▶ **Stated exercise**:
Rewrite the lines below with "GUI agent" changed to "screen assistant" everywhere it appears, keeping everything else the same.

(Records for locating words and elements)
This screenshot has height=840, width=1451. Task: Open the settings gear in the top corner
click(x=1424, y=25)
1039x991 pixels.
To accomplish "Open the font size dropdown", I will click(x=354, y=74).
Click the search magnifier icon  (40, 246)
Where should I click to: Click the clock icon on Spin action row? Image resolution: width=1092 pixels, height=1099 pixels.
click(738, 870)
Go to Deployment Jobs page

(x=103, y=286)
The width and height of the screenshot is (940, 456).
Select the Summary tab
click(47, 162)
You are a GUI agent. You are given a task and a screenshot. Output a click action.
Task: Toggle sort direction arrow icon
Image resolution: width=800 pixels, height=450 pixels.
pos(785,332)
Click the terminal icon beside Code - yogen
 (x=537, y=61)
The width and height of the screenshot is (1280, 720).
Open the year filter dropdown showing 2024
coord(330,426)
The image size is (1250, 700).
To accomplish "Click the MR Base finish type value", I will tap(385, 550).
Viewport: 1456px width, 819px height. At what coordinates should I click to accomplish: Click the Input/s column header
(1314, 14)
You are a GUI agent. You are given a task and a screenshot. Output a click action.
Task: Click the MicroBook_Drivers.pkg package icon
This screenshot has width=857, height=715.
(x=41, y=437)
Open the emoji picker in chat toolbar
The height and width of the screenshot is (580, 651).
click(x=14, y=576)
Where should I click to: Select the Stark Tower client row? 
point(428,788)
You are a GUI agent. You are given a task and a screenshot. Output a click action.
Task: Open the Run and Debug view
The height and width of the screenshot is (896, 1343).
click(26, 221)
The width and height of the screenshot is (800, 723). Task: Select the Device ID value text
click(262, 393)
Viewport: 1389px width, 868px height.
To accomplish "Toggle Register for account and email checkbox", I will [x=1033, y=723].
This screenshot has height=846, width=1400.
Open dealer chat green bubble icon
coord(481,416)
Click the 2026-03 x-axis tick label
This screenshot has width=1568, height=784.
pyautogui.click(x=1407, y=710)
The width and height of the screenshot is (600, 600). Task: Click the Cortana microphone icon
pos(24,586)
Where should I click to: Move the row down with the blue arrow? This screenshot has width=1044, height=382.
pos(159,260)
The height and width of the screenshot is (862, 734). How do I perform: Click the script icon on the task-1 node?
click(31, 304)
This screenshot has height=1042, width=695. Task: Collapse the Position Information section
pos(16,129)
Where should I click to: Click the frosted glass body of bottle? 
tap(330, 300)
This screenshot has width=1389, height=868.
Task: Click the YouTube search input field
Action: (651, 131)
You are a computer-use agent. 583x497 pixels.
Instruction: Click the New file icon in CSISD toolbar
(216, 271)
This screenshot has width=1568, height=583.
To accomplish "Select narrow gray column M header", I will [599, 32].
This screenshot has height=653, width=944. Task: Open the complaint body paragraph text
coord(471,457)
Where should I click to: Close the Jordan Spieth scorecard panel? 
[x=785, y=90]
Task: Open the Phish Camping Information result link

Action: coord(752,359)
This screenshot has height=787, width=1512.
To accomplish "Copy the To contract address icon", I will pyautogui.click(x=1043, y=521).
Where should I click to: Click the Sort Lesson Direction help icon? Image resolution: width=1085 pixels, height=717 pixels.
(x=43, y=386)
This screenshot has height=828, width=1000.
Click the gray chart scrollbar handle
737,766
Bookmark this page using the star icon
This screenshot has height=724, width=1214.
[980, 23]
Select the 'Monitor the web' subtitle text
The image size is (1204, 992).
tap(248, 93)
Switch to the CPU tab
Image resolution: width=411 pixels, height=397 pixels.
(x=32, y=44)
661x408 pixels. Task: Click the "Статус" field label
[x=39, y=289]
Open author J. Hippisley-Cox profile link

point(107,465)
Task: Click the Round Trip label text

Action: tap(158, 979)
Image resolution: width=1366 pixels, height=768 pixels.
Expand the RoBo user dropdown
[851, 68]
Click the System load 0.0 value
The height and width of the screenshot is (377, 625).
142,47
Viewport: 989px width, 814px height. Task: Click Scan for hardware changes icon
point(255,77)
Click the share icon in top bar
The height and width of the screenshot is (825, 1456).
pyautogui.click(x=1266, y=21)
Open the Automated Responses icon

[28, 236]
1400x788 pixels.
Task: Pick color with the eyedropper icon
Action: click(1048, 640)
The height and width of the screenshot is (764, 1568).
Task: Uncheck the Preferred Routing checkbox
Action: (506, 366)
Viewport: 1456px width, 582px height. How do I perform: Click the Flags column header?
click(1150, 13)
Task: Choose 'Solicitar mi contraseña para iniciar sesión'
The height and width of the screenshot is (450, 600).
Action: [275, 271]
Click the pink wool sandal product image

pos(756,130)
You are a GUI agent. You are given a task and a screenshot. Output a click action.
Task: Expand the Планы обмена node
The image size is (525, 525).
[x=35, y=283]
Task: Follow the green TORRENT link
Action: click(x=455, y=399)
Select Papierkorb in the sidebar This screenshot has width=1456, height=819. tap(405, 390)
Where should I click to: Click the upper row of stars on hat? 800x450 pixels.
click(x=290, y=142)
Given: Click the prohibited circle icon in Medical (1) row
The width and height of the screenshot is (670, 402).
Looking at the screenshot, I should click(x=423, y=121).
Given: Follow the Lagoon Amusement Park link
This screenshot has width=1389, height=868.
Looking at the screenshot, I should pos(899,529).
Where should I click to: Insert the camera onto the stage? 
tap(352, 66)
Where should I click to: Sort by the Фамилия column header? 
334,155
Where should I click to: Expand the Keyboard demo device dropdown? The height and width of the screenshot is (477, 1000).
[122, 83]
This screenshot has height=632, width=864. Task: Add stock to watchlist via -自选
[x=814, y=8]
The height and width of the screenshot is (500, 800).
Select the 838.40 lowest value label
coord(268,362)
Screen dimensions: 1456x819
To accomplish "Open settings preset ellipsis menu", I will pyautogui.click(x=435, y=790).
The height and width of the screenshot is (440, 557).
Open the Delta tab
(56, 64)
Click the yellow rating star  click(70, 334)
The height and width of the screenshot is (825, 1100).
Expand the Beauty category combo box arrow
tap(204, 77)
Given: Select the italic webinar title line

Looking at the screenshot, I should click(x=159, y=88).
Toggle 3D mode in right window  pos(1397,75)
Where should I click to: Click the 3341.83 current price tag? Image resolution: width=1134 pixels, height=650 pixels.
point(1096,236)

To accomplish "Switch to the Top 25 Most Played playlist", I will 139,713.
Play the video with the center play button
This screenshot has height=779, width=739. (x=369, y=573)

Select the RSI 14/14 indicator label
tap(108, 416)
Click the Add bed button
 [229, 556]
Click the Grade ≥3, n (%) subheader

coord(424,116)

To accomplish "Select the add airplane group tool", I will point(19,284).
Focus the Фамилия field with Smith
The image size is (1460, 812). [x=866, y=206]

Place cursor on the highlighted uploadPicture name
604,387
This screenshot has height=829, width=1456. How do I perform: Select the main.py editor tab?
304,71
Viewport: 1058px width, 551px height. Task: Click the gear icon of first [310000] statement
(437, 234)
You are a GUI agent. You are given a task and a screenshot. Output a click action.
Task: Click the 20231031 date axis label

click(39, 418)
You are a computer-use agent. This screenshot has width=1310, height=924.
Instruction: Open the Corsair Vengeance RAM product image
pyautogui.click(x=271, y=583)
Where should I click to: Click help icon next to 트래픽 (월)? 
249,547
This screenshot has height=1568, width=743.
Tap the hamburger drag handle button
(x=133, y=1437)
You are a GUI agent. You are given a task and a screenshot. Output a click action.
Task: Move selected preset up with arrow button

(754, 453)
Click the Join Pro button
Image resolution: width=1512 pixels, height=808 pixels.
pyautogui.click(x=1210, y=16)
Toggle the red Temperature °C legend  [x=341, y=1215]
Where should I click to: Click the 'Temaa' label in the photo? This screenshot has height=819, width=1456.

▶ **The response**:
This screenshot has height=840, width=1451. Task: Open the settings gear in the top corner
click(x=1424, y=25)
1039x991 pixels.
To accomplish "Open the font size dropdown", I will click(x=354, y=74).
Click the search magnifier icon  (40, 246)
Where should I click to: Click the clock icon on Spin action row? Image resolution: width=1092 pixels, height=1099 pixels.
click(738, 870)
Go to Deployment Jobs page

(x=103, y=286)
The width and height of the screenshot is (940, 456).
Select the Summary tab
click(47, 162)
You are a screen assistant. You are given a task and a screenshot. Output a click action.
Task: Toggle sort direction arrow icon
Image resolution: width=800 pixels, height=450 pixels.
pos(785,332)
Click the terminal icon beside Code - yogen
 (x=537, y=61)
The width and height of the screenshot is (1280, 720).
Open the year filter dropdown showing 2024
coord(330,426)
The image size is (1250, 700).
To accomplish "Click the MR Base finish type value", I will tap(385, 550).
Viewport: 1456px width, 819px height. At what coordinates should I click to accomplish: Click the Input/s column header
(1314, 14)
You are a screen assistant. You are given a task and a screenshot. Output a click action.
Task: Click the MicroBook_Drivers.pkg package icon
This screenshot has width=857, height=715.
(x=41, y=437)
Open the emoji picker in chat toolbar
The height and width of the screenshot is (580, 651).
click(x=14, y=576)
Where should I click to: Select the Stark Tower client row? 
point(428,788)
You are a screen assistant. You are given a task and a screenshot. Output a click action.
Task: Open the Run and Debug view
The height and width of the screenshot is (896, 1343).
click(26, 221)
The width and height of the screenshot is (800, 723). Task: Select the Device ID value text
click(262, 393)
Viewport: 1389px width, 868px height.
To accomplish "Toggle Register for account and email checkbox", I will [x=1033, y=723].
This screenshot has height=846, width=1400.
Open dealer chat green bubble icon
coord(481,416)
Click the 2026-03 x-axis tick label
This screenshot has width=1568, height=784.
pyautogui.click(x=1407, y=710)
The width and height of the screenshot is (600, 600). Task: Click the Cortana microphone icon
pos(24,586)
Where should I click to: Move the row down with the blue arrow? This screenshot has width=1044, height=382.
pos(159,260)
The height and width of the screenshot is (862, 734). How do I perform: Click the script icon on the task-1 node?
click(31, 304)
This screenshot has height=1042, width=695. Task: Collapse the Position Information section
pos(16,129)
Where should I click to: Click the frosted glass body of bottle? 
tap(330, 300)
This screenshot has width=1389, height=868.
Task: Click the YouTube search input field
Action: (651, 131)
You are a computer-use agent. 583x497 pixels.
Instruction: Click the New file icon in CSISD toolbar
(216, 271)
This screenshot has width=1568, height=583.
To accomplish "Select narrow gray column M header", I will [599, 32].
This screenshot has height=653, width=944. Task: Open the complaint body paragraph text
coord(471,457)
Where should I click to: Close the Jordan Spieth scorecard panel? 
[x=785, y=90]
Task: Open the Phish Camping Information result link

Action: coord(752,359)
This screenshot has height=787, width=1512.
To accomplish "Copy the To contract address icon", I will pyautogui.click(x=1043, y=521).
Where should I click to: Click the Sort Lesson Direction help icon? Image resolution: width=1085 pixels, height=717 pixels.
(x=43, y=386)
This screenshot has height=828, width=1000.
Click the gray chart scrollbar handle
737,766
Bookmark this page using the star icon
This screenshot has height=724, width=1214.
[980, 23]
Select the 'Monitor the web' subtitle text
The image size is (1204, 992).
tap(248, 93)
Switch to the CPU tab
Image resolution: width=411 pixels, height=397 pixels.
(x=32, y=44)
661x408 pixels. Task: Click the "Статус" field label
[x=39, y=289]
Open author J. Hippisley-Cox profile link

point(107,465)
Task: Click the Round Trip label text

Action: tap(158, 979)
Image resolution: width=1366 pixels, height=768 pixels.
Expand the RoBo user dropdown
[851, 68]
Click the System load 0.0 value
The height and width of the screenshot is (377, 625).
142,47
Viewport: 989px width, 814px height. Task: Click Scan for hardware changes icon
point(255,77)
Click the share icon in top bar
The height and width of the screenshot is (825, 1456).
pyautogui.click(x=1266, y=21)
Open the Automated Responses icon

[28, 236]
1400x788 pixels.
Task: Pick color with the eyedropper icon
Action: click(1048, 640)
The height and width of the screenshot is (764, 1568).
Task: Uncheck the Preferred Routing checkbox
Action: (506, 366)
Viewport: 1456px width, 582px height. How do I perform: Click the Flags column header?
click(1150, 13)
Task: Choose 'Solicitar mi contraseña para iniciar sesión'
The height and width of the screenshot is (450, 600).
Action: [275, 271]
Click the pink wool sandal product image

pos(756,130)
You are a screen assistant. You are given a task and a screenshot. Output a click action.
Task: Expand the Планы обмена node
The image size is (525, 525).
[x=35, y=283]
Task: Follow the green TORRENT link
Action: click(x=455, y=399)
Select Papierkorb in the sidebar This screenshot has width=1456, height=819. tap(405, 390)
Where should I click to: Click the upper row of stars on hat? 800x450 pixels.
click(x=290, y=142)
Given: Click the prohibited circle icon in Medical (1) row
The width and height of the screenshot is (670, 402).
Looking at the screenshot, I should click(x=423, y=121).
Given: Follow the Lagoon Amusement Park link
This screenshot has width=1389, height=868.
Looking at the screenshot, I should pos(899,529).
Where should I click to: Insert the camera onto the stage? 
tap(352, 66)
Where should I click to: Sort by the Фамилия column header? 
334,155
Where should I click to: Expand the Keyboard demo device dropdown? The height and width of the screenshot is (477, 1000).
[122, 83]
This screenshot has height=632, width=864. Task: Add stock to watchlist via -自选
[x=814, y=8]
The height and width of the screenshot is (500, 800).
Select the 838.40 lowest value label
coord(268,362)
Screen dimensions: 1456x819
To accomplish "Open settings preset ellipsis menu", I will pyautogui.click(x=435, y=790).
The height and width of the screenshot is (440, 557).
Open the Delta tab
(56, 64)
Click the yellow rating star  click(70, 334)
The height and width of the screenshot is (825, 1100).
Expand the Beauty category combo box arrow
tap(204, 77)
Given: Select the italic webinar title line

Looking at the screenshot, I should click(x=159, y=88).
Toggle 3D mode in right window  pos(1397,75)
Where should I click to: Click the 3341.83 current price tag? Image resolution: width=1134 pixels, height=650 pixels.
point(1096,236)

To accomplish "Switch to the Top 25 Most Played playlist", I will 139,713.
Play the video with the center play button
This screenshot has height=779, width=739. (x=369, y=573)

Select the RSI 14/14 indicator label
tap(108, 416)
Click the Add bed button
 [229, 556]
Click the Grade ≥3, n (%) subheader

coord(424,116)

To accomplish "Select the add airplane group tool", I will point(19,284).
Focus the Фамилия field with Smith
The image size is (1460, 812). [x=866, y=206]

Place cursor on the highlighted uploadPicture name
604,387
This screenshot has height=829, width=1456. How do I perform: Select the main.py editor tab?
304,71
Viewport: 1058px width, 551px height. Task: Click the gear icon of first [310000] statement
(437, 234)
You are a screen assistant. You are given a task and a screenshot. Output a click action.
Task: Click the 20231031 date axis label

click(39, 418)
You are a computer-use agent. This screenshot has width=1310, height=924.
Instruction: Open the Corsair Vengeance RAM product image
pyautogui.click(x=271, y=583)
Where should I click to: Click help icon next to 트래픽 (월)? 
249,547
This screenshot has height=1568, width=743.
Tap the hamburger drag handle button
(x=133, y=1437)
You are a screen assistant. You are given a task and a screenshot. Output a click action.
Task: Move selected preset up with arrow button

(754, 453)
Click the Join Pro button
Image resolution: width=1512 pixels, height=808 pixels.
pyautogui.click(x=1210, y=16)
Toggle the red Temperature °C legend  [x=341, y=1215]
Where should I click to: Click the 'Temaa' label in the photo? This screenshot has height=819, width=1456.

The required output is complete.